First install the nltk_cli
as per the instructions: https://github.com/alvations/nltk_cli
Then, here's a secret function in nltk_cli
, maybe you'll find it useful:
alvas@ubi:~/git/nltk_cli$ cat infile.txt
something like how writer pro or phraseology works would be really cool .
more options like the syntax editor would be nice
alvas@ubi:~/git/nltk_cli$ python senna.py --chunk2 VP+ADJP infile.txt
would be really cool
would be nice
To illustrate other possible usage:
alvas@ubi:~/git/nltk_cli$ python senna.py --chunk2 VP+VP infile.txt
!!! NO CHUNK of VP+VP in this sentence !!!
!!! NO CHUNK of VP+VP in this sentence !!!
alvas@ubi:~/git/nltk_cli$ python senna.py --chunk2 NP+VP infile.txt
how writer pro or phraseology works would be
the syntax editor would be
alvas@ubi:~/git/nltk_cli$ python senna.py --chunk2 VP+NP infile.txt
!!! NO CHUNK of VP+NP in this sentence !!!
!!! NO CHUNK of VP+NP in this sentence !!!

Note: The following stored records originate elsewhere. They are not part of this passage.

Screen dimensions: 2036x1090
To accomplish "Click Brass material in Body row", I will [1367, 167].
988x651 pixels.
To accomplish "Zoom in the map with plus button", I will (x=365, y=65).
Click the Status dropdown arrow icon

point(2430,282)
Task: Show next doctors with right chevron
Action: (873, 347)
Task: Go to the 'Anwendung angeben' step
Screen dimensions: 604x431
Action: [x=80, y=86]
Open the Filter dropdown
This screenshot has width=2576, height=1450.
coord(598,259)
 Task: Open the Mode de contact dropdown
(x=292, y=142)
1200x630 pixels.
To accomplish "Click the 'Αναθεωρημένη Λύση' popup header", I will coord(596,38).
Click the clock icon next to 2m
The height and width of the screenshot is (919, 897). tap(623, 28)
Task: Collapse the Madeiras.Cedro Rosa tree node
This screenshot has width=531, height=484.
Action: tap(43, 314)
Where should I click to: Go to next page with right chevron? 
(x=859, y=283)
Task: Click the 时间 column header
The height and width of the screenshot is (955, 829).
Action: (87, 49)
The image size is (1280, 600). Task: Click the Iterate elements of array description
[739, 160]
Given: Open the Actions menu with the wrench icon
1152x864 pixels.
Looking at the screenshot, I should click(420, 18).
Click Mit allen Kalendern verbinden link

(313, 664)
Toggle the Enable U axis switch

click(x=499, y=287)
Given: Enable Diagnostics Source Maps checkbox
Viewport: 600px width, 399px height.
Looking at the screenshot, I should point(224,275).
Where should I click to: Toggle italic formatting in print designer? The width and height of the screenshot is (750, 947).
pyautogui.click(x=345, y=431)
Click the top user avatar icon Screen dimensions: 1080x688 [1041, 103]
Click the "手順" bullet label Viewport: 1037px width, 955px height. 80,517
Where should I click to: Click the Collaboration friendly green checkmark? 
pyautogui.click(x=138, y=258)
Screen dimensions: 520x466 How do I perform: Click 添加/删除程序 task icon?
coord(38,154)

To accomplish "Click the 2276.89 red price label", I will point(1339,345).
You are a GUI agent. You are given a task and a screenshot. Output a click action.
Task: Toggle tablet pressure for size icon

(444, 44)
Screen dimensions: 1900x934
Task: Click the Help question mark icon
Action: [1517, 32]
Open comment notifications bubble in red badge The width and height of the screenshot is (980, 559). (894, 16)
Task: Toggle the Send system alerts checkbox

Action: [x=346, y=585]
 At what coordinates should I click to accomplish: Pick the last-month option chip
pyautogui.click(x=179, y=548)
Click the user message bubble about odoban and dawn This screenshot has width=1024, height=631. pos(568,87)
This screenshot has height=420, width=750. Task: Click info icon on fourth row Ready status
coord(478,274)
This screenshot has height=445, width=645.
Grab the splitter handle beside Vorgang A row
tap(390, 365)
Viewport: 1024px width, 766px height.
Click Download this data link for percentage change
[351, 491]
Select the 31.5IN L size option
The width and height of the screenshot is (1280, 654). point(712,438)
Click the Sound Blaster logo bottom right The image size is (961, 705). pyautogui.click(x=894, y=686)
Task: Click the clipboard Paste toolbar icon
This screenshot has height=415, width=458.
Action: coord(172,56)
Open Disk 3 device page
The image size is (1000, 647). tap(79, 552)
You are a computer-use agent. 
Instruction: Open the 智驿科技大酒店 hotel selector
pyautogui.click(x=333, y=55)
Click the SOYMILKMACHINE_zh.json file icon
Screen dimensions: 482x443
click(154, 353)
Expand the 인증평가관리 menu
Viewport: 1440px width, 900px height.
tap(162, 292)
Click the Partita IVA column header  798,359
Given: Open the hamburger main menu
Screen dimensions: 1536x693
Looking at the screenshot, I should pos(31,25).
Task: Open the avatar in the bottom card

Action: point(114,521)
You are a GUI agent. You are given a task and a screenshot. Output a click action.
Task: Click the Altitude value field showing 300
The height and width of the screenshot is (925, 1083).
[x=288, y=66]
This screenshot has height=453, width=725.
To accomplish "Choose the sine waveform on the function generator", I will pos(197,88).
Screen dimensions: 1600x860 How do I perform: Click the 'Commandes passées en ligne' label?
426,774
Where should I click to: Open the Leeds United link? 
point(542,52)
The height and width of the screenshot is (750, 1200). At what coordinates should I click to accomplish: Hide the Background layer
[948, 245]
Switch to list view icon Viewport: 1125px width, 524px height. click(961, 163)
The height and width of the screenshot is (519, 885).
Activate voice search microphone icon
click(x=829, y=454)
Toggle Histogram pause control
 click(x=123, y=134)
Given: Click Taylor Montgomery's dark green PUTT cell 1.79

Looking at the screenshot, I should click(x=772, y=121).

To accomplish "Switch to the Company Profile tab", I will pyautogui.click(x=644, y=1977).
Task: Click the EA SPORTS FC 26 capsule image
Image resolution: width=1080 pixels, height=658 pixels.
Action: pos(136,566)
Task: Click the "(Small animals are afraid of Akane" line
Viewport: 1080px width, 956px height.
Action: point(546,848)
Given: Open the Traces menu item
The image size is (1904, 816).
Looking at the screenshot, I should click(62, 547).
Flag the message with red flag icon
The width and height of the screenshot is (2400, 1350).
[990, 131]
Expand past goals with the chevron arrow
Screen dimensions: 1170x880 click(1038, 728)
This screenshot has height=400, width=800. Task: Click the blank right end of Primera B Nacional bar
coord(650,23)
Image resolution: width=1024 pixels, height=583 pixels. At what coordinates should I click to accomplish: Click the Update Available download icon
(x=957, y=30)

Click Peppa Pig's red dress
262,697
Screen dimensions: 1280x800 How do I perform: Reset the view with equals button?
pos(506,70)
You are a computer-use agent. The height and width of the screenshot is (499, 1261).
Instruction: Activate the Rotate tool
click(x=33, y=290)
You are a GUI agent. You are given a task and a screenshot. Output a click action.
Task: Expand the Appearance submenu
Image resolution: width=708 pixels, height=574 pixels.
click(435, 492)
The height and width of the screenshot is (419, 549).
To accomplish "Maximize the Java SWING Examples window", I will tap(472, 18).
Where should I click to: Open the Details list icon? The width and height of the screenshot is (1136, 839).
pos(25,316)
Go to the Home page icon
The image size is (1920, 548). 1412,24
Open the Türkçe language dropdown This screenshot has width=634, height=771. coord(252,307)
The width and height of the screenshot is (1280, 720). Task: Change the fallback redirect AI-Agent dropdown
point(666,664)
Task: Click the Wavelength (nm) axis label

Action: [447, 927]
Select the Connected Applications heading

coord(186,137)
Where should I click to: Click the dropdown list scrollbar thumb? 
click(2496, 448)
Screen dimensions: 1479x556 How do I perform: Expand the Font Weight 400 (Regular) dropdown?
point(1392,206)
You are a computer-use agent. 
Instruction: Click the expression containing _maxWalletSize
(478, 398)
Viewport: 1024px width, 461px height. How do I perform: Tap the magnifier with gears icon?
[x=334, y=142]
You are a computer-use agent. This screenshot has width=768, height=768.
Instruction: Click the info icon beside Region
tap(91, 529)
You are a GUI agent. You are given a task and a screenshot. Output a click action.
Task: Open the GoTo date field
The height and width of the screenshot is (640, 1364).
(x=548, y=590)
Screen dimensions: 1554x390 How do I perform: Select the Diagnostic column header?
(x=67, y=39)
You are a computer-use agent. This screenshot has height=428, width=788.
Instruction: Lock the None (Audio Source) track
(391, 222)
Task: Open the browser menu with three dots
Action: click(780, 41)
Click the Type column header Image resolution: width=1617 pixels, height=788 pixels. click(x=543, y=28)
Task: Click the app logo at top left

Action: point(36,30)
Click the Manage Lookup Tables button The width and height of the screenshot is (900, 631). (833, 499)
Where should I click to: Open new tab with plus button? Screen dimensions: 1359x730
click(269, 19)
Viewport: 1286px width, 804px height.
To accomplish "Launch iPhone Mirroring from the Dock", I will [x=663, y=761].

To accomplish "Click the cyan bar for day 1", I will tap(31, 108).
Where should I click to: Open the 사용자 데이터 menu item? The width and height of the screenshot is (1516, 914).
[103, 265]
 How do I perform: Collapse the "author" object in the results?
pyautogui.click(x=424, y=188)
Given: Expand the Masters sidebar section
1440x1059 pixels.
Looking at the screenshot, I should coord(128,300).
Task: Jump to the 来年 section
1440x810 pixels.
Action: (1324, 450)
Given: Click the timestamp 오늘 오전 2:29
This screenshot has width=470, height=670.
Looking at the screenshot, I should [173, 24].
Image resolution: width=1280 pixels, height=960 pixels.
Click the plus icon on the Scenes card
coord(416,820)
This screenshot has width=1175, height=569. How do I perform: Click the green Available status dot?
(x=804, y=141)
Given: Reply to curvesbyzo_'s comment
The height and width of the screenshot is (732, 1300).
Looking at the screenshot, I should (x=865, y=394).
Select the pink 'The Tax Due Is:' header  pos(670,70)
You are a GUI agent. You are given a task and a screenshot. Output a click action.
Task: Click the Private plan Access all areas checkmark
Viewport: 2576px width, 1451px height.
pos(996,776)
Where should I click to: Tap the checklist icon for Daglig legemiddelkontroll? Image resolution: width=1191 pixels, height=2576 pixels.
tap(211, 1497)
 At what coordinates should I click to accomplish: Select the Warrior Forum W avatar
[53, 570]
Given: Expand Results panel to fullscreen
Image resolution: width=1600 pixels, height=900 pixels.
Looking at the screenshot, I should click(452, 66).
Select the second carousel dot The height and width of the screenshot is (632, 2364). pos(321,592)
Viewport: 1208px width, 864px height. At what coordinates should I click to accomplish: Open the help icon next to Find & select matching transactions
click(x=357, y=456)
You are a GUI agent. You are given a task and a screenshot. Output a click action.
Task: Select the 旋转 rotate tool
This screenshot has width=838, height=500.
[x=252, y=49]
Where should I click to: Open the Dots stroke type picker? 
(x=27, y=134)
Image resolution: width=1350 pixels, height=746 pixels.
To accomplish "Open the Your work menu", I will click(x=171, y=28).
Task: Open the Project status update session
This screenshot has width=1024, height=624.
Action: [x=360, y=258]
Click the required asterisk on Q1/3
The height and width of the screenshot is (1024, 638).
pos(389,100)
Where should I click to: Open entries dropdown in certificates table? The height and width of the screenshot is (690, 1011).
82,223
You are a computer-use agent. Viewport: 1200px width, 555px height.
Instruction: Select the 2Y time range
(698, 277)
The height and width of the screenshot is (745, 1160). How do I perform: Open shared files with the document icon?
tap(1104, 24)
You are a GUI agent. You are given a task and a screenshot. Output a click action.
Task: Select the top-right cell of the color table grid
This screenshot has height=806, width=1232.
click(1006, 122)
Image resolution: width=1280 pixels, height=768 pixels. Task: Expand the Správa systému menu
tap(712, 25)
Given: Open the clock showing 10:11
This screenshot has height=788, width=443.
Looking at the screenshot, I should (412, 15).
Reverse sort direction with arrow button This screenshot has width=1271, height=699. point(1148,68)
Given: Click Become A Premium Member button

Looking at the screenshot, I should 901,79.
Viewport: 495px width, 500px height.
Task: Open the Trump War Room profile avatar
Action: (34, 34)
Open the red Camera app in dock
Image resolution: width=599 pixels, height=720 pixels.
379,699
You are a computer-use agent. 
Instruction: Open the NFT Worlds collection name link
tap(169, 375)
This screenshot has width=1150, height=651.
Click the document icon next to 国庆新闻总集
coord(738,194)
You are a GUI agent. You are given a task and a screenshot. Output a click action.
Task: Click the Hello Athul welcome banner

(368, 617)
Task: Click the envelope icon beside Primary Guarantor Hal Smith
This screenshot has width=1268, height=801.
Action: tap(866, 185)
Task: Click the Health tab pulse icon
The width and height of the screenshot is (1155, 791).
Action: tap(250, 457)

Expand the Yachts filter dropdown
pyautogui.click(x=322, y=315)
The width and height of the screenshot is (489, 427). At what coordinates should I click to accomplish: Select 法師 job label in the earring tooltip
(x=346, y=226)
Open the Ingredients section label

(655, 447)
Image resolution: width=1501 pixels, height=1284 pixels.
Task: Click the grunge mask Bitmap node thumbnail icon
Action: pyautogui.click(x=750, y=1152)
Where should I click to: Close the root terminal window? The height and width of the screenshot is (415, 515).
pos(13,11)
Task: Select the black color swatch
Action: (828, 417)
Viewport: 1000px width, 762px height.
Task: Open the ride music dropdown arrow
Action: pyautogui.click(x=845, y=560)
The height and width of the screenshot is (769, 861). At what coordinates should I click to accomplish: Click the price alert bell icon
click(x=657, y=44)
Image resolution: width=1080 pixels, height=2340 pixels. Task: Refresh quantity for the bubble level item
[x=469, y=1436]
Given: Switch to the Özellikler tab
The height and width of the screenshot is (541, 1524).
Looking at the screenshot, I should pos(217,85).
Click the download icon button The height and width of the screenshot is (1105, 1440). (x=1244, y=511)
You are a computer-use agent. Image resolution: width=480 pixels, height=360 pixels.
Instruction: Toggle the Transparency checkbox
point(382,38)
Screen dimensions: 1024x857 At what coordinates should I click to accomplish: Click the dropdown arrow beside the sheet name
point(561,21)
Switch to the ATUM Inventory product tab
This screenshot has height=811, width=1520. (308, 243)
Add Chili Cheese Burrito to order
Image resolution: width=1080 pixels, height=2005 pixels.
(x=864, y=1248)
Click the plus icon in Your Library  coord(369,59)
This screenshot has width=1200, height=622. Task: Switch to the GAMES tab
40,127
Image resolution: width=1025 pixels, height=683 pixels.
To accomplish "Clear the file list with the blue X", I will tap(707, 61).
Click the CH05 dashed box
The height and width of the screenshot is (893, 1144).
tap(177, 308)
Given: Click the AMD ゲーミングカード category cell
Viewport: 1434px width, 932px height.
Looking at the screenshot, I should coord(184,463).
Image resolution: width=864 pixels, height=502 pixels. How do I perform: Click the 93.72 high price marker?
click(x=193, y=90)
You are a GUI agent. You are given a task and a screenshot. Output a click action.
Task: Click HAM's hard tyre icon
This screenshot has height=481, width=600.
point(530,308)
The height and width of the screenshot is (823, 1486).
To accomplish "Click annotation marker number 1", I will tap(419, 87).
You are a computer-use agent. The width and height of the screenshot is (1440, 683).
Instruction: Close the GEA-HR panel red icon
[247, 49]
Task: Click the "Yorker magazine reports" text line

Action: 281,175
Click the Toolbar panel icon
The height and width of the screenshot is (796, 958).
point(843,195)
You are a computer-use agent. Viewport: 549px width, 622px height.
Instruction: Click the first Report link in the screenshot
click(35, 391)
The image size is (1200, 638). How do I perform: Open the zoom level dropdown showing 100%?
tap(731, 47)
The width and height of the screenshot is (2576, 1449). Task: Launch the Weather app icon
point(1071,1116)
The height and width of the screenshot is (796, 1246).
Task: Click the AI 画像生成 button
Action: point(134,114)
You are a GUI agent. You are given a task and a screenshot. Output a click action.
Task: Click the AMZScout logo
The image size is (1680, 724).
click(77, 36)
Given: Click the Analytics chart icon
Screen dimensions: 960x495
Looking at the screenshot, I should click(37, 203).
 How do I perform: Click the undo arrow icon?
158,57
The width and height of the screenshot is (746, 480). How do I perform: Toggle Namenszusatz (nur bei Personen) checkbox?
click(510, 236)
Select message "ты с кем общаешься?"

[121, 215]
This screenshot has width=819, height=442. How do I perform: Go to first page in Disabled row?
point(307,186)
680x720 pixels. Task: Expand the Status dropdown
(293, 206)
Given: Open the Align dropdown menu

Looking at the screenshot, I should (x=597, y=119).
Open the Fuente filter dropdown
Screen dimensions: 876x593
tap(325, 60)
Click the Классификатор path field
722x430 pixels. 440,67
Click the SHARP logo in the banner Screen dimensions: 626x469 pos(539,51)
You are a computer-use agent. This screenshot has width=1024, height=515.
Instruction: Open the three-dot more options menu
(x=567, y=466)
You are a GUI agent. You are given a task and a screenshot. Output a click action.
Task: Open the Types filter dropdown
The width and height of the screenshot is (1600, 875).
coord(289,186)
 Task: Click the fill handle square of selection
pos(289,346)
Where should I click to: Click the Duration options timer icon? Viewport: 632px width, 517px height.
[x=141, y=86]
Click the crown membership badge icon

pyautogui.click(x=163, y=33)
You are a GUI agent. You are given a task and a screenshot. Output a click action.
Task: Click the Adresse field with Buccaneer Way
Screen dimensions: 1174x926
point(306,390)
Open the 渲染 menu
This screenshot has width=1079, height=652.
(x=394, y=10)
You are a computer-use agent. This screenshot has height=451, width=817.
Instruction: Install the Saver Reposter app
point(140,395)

Then if you want to check if the phrase in sentence and output True/False, simply read and iterate through the outputs from nltk_cli
and check with if-else
conditions.
Would this help?
s1=[('something', 'NN'), ('like', 'IN'), ('how', 'WRB'), ('writer', 'NN'), ('pro', 'NN'), ('or', 'CC'), ('phraseology', 'NN'), ('works', 'NNS'), ('would', 'MD'), ('be', 'VB'), ('really', 'RB'), ('cool', 'JJ'), ('.', '.')]
flag = True
for i,j in zip(s1[:-1],s1[1:]):
if i[0]+" "+j[0] == "would be":
flag = True
if flag and (i[-1] == "JJ" or j[-1] == "JJ"):
print "would be adjective found in the tagged string"
it seem you would just search consecutive tags for "would" followed by "be" and then for the first instance of tag "JJ". Something like this:
import nltk
def has_would_be_adj(S):
# make pos tags
pos = nltk.pos_tag(S.split())
# Search consecutive tags for "would", "be"
j = None # index of found "would"
for i, (x, y) in enumerate(zip(pos[:-1], pos[1:])):
if x[0] == "would" and y[0] == "be":
j = i
break
if j is None or len(pos) < j + 2:
return False
a = None # index of found adjective
for i, (word, tag) in enumerate(pos[j + 2:]):
if tag == "JJ":
a = i+j+2 #
break
if a is None:
return False
print("Found adjective {} at {}", pos[a], a)
return True
S = "something like how writer pro or phraseology works would be really cool."
print(has_would_be_adj(S))
I'm sure this could be written compacter and cleaner but it does what it says on the box :)
from itertools import tee,izip,dropwhile
import nltk
def check_sentence(S):
def pairwise(iterable):
"s -> (s0,s1), (s1,s2), (s2, s3), ..."
a, b = tee(iterable)
next(b, None)
return izip(a, b)
def consecutive_would_be(word_group):
first, second = word_group
(would_word, _) = first
(be_word, _) = second
return would_word.lower() != "would" && be_word.lower() != "be"
for word_groups in dropwhile(consecutive_would_be, pairwise(nltk.pos_tag(nltk.word_tokenize(S))):
first, second = word_groups
(_, pos1) = first
(_, pos2) = second
if pos1 == "JJ" || pos2 == "JJ":
return True
return False
and then you can use the function like so:
S = "more options like the syntax editor would be nice."
check_sentence(S)
Check StackOverflow Link
from nltk.tokenize import word_tokenize
def would_be(tagged):
return any(['would', 'be', 'JJ'] == [tagged[i][0], tagged[i+1][0], tagged[i+2][1]] for i in xrange(len(tagged) - 2))
S = "more options like the syntax editor would be nice."
pos = nltk.pos_tag(word_tokenize(S))
would_be(pos)
Also check code
from nltk.tokenize import word_tokenize
import nltk
def checkTag(S):
pos = nltk.pos_tag(word_tokenize(S))
flag = 0
for tag in pos:
if tag[1] == 'JJ':
flag = 1
if flag:
for ind,tag in enumerate(pos):
if tag[0] == 'would' and pos[ind+1][0] == 'be':
return True
return False
return False
S = "something like how writer pro or phraseology works would be really cool."
print checkTag(S)